These words are limiting your possibilities, and what to say instead.
The language we use influences how we see ourselves and the world around us and can shift the energy we bring to a situation. Our language can contribute to feelings of overwhelm and a sense of being out of control or it can empower us.
For example, “I am” statements are permanent. It’s who we are - a part of the fabric of our being. So when we say things like…
- I am overwhelmed.
- I am stressed.
- I am exhausted.
These statements feel permanent. The more we say these things (aloud or to ourselves) the more we reinforce them and the more permanent they become. By simply switching “I am” to “I feel” we make statements like these more temporary because feelings don’t last forever. And we give ourselves permission to feel differently later.
- I feel overwhelmed.
- I feel stressed.
- I feel exhausted.
These statements acknowledge the truth of how you feel right now and leave room to feel something else soon.
Other words that have a big impact on our mindset are “should” and “have to”. Do you notice when you say “should” it comes with a layer of guilt because you’re not doing what you’re supposed to? Or “have to” which comes with a layer of resentment because you feel forced to do something you don’t want to? We bring that energy of guilt or resentment to the task we “should” or “have to” do - even if we don’t mean to.
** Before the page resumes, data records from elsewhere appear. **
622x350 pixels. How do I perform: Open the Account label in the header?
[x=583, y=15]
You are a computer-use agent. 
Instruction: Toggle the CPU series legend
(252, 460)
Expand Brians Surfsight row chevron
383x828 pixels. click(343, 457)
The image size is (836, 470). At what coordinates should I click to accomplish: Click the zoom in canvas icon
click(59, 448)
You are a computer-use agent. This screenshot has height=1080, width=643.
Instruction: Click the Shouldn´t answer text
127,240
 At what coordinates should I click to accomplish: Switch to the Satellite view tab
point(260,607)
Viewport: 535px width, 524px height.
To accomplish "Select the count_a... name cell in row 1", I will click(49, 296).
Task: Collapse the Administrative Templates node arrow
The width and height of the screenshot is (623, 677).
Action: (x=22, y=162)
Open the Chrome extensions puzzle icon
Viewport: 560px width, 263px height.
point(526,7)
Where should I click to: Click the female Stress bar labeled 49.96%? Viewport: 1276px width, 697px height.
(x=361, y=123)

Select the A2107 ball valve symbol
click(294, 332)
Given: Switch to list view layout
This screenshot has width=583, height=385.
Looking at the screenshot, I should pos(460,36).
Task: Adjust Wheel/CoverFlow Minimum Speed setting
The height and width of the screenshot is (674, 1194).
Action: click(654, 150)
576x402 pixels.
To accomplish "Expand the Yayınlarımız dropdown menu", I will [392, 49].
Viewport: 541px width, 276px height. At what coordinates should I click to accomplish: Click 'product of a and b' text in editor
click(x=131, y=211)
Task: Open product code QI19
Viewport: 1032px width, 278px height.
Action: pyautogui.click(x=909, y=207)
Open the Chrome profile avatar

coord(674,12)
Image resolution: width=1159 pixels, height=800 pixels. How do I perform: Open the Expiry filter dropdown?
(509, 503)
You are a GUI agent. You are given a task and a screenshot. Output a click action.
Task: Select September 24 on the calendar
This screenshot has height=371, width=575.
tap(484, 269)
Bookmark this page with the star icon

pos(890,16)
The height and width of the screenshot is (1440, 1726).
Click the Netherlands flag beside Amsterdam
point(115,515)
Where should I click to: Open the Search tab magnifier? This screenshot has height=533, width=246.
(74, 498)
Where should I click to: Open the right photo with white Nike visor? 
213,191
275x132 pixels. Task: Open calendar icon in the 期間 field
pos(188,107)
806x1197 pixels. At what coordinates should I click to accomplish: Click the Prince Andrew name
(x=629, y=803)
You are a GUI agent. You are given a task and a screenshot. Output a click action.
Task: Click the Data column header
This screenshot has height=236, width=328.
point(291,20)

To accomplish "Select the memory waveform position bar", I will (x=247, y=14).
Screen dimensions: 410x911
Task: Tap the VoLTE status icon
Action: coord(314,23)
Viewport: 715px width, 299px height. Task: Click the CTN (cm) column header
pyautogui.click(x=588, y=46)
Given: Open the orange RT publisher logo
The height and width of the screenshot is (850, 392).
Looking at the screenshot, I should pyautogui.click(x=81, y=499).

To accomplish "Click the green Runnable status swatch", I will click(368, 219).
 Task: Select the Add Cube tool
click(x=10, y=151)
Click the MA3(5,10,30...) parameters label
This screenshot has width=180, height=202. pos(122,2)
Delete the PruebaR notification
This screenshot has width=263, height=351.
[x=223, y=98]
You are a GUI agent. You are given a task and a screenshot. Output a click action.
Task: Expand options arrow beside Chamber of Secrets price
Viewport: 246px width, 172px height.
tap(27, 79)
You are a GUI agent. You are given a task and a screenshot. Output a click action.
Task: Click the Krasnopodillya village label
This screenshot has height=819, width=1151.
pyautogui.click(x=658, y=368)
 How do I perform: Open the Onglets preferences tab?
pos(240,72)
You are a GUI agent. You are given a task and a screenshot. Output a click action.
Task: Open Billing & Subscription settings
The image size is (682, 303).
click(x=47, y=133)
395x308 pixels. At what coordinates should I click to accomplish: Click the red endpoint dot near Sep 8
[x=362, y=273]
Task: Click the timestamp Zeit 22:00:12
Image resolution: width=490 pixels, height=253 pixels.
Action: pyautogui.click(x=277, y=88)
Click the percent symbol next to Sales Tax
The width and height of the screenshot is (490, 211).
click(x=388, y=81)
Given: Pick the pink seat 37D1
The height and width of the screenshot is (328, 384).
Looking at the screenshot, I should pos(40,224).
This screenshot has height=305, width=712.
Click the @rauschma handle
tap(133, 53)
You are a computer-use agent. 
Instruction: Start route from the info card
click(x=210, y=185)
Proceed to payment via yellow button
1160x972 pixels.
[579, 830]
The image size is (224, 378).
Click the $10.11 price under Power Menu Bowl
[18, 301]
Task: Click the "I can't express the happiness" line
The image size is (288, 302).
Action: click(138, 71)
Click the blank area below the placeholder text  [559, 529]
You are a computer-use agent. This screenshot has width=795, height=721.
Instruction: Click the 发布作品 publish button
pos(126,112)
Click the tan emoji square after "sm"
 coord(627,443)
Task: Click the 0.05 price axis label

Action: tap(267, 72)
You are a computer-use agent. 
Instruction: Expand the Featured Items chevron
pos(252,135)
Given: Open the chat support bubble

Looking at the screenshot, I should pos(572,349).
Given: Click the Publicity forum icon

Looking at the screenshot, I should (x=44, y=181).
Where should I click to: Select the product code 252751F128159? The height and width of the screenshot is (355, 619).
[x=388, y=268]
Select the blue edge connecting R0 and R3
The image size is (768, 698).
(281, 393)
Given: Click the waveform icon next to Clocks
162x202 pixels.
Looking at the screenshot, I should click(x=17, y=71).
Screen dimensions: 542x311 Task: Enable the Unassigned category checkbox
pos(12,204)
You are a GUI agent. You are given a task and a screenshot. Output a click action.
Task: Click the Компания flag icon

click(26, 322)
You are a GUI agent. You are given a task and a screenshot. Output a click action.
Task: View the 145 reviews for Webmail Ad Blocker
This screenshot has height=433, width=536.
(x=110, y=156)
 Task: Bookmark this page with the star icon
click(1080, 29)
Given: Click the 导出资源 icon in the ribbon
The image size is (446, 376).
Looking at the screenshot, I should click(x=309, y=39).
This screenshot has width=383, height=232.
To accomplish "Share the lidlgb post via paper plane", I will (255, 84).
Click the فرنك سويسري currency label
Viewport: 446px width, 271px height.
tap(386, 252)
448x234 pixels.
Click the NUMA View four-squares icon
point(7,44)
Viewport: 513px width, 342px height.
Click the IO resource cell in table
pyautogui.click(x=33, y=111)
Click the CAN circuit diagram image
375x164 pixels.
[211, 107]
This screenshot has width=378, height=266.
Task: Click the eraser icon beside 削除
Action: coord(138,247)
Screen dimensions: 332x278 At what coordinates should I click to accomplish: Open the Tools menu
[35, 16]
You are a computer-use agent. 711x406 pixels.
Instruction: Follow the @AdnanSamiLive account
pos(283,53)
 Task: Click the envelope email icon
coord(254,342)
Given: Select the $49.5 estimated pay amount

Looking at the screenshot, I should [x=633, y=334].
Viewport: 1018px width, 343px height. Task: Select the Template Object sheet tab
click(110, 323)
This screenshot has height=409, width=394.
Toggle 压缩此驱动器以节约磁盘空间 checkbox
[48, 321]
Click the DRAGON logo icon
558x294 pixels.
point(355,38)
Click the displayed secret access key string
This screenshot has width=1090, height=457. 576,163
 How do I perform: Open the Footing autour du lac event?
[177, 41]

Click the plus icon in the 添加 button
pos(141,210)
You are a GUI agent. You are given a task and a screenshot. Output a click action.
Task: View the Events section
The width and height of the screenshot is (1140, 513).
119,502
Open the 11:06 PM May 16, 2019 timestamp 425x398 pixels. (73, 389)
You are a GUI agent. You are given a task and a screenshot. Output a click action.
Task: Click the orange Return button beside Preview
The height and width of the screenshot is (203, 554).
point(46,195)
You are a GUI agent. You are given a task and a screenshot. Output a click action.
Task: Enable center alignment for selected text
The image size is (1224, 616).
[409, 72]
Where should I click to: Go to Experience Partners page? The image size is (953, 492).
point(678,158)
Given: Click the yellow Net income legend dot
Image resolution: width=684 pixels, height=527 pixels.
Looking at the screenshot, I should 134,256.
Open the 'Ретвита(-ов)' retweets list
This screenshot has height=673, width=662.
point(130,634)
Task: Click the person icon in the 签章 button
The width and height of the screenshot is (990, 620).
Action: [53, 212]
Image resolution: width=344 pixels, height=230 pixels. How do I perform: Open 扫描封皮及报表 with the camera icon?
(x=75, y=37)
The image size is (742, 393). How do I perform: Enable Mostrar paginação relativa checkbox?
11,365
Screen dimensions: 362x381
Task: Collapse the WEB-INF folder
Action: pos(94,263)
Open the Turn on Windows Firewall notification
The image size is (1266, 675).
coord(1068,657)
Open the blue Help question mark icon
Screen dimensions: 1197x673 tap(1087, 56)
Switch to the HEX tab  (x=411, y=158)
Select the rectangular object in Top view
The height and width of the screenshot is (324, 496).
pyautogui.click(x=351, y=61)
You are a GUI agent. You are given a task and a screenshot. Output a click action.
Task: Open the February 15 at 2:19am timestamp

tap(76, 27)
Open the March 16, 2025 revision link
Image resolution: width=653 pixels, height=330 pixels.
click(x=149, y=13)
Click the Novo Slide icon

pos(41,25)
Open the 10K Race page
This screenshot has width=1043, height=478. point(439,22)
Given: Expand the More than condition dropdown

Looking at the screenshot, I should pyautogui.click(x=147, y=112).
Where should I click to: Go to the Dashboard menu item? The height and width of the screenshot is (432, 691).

Reframing these words can empower us to make new choices, see things in a different light and show up with greater presence.
Where do you notice yourself saying, “should” or “have to”?
Do you “have to” meet with everyone on your team for an hour once a week as your favorite manager did?
“Should” you reply to every email within 3 hours?
Do you “have to” be available to your clients or your team 24/7?
Do you “have to” clean the house yourself?
“Should” you prioritize everyone else’s needs above your own?
We all have “should”s and “have to”s that feel like they’re driving the decisions we make. But where do they come from? Often, they’re rooted in stories we’ve created at some point in our lives and we may not even be fully aware of when or where they started because they’ve become such a habit.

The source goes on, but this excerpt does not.